ACTIVITY:
For the material that follows, return exactly the lines from the one with "62 (168, 2295)" through the one with "Vietnam eco tours (246, 1384)", both ends included.

DATA LISTING:
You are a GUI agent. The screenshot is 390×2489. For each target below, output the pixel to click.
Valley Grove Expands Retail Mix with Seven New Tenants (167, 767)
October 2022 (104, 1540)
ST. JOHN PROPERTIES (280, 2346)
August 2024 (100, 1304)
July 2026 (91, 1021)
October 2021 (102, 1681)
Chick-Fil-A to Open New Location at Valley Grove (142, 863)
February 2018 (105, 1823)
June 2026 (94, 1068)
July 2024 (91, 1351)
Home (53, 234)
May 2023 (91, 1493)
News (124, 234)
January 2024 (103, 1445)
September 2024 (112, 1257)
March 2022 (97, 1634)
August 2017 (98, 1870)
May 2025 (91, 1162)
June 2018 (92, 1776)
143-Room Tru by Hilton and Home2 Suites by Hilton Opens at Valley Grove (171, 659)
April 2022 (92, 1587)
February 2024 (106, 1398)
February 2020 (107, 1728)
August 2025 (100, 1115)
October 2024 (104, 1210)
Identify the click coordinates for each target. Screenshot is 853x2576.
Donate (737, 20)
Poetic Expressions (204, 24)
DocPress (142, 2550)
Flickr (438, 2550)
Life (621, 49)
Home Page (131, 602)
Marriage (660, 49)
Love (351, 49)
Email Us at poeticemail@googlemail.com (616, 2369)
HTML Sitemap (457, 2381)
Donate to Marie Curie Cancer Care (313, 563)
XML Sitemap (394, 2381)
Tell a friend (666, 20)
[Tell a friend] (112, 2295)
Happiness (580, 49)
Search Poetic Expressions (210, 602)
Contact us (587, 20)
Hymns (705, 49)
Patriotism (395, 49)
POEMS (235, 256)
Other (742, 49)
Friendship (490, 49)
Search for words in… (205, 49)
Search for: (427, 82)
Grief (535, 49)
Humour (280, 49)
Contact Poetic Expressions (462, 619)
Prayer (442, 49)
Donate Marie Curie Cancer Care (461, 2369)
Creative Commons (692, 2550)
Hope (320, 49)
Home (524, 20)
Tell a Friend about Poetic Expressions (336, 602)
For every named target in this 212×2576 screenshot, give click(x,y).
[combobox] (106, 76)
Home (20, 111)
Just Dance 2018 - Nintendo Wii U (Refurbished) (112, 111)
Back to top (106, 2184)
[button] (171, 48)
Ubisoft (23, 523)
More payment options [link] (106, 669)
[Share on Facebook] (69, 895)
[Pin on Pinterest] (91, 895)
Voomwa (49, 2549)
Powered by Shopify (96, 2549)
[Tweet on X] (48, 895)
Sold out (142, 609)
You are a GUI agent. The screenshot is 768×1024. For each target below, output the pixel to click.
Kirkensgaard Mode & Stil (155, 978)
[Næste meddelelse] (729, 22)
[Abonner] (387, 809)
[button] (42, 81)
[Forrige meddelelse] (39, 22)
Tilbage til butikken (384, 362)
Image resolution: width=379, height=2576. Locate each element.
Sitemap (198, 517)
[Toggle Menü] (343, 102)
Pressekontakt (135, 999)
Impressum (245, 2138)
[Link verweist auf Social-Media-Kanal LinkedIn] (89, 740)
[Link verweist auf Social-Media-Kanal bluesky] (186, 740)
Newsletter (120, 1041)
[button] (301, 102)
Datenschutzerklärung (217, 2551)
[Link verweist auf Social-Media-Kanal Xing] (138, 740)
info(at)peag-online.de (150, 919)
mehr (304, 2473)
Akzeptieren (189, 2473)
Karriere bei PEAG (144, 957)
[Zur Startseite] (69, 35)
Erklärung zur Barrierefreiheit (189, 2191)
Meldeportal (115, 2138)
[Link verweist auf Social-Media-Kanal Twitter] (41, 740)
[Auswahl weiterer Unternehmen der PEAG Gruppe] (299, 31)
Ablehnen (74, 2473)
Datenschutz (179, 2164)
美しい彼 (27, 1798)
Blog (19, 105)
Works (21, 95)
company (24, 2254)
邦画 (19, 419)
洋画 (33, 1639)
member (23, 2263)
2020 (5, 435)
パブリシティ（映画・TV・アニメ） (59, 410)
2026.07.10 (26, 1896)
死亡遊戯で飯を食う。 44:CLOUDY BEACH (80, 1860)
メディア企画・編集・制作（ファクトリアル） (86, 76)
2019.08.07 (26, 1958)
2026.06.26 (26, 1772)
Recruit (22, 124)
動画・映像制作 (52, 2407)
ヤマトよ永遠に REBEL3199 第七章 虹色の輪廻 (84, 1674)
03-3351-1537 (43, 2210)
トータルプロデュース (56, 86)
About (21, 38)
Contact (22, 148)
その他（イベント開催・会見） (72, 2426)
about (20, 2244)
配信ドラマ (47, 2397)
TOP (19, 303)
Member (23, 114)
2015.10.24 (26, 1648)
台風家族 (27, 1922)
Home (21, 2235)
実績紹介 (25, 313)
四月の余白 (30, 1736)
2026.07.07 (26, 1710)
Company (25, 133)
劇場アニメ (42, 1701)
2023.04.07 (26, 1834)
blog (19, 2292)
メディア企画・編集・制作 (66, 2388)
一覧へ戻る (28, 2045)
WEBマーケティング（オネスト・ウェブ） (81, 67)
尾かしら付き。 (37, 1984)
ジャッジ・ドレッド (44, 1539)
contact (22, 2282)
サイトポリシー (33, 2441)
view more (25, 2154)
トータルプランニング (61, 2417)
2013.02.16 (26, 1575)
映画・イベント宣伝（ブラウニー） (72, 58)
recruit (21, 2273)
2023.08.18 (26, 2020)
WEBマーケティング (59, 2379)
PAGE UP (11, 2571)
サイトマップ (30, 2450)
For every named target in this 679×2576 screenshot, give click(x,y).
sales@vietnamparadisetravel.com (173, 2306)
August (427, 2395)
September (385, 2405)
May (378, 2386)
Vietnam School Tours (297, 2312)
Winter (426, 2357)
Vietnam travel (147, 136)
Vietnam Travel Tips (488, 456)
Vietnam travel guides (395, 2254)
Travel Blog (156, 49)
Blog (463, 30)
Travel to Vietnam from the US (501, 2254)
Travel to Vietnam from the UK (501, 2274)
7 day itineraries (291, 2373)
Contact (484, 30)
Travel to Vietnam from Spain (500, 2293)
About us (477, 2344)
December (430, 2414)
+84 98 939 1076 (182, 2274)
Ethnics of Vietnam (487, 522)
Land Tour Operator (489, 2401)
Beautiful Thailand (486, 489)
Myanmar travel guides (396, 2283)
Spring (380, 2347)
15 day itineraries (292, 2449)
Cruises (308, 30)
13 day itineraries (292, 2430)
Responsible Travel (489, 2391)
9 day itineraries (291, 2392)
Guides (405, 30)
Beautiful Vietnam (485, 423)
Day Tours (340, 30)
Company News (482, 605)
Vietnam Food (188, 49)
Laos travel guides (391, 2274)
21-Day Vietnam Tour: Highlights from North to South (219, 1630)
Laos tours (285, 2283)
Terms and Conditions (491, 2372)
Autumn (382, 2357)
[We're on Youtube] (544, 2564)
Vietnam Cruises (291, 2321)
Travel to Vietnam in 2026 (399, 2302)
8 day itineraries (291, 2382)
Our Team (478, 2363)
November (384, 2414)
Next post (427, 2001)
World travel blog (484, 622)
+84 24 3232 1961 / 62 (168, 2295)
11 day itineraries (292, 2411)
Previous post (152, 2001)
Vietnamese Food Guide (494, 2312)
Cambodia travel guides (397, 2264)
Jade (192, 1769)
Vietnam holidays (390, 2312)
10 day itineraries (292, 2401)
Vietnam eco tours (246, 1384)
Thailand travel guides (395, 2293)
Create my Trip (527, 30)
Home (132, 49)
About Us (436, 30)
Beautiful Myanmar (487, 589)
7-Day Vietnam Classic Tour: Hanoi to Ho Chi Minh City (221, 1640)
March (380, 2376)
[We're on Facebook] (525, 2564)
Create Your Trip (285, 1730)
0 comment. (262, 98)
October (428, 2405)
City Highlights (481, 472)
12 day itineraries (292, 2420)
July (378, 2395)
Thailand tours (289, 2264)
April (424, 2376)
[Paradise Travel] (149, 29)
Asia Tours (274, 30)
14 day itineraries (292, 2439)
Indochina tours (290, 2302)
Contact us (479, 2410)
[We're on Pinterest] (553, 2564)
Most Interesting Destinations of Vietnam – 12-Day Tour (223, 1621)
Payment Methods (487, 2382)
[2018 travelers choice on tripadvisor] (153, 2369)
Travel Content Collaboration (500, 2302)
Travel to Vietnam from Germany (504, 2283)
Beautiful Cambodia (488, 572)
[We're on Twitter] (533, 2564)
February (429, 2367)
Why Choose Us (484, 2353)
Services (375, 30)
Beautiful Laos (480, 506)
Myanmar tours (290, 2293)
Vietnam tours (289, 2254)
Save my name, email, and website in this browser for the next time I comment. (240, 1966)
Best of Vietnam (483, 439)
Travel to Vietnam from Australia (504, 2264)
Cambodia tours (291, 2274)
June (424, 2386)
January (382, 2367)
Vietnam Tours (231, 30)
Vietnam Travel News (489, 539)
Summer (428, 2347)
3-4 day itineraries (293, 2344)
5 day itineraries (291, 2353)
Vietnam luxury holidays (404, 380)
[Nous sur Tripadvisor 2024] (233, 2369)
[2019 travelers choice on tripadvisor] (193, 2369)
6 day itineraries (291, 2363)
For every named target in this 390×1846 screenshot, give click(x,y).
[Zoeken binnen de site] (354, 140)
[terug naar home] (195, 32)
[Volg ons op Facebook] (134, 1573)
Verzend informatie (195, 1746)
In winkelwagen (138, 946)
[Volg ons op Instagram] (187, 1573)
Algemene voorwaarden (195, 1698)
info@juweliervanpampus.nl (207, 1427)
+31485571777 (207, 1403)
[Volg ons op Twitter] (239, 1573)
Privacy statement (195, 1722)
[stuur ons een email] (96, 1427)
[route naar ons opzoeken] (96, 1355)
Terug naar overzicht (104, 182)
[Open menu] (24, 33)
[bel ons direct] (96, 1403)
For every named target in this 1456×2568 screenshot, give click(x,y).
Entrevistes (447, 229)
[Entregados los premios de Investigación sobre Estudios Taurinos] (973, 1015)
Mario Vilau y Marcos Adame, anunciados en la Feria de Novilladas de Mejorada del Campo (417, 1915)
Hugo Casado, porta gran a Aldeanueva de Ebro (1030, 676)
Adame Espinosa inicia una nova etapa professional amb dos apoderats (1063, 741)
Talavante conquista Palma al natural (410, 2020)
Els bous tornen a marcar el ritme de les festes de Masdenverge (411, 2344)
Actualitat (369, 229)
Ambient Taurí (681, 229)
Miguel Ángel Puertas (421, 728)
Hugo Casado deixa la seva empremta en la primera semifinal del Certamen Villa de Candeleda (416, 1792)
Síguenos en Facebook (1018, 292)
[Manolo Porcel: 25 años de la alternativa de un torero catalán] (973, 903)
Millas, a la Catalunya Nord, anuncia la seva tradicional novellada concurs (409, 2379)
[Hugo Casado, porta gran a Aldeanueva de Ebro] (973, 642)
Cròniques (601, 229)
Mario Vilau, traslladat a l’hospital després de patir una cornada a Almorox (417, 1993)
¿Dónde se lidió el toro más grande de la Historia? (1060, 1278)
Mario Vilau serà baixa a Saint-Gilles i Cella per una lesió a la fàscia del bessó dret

THE COMPLETED TASK:
+84 24 3232 1961 / 62 (168, 2295)
11 day itineraries (292, 2411)
Previous post (152, 2001)
Vietnamese Food Guide (494, 2312)
Cambodia travel guides (397, 2264)
Jade (192, 1769)
Vietnam holidays (390, 2312)
10 day itineraries (292, 2401)
Vietnam eco tours (246, 1384)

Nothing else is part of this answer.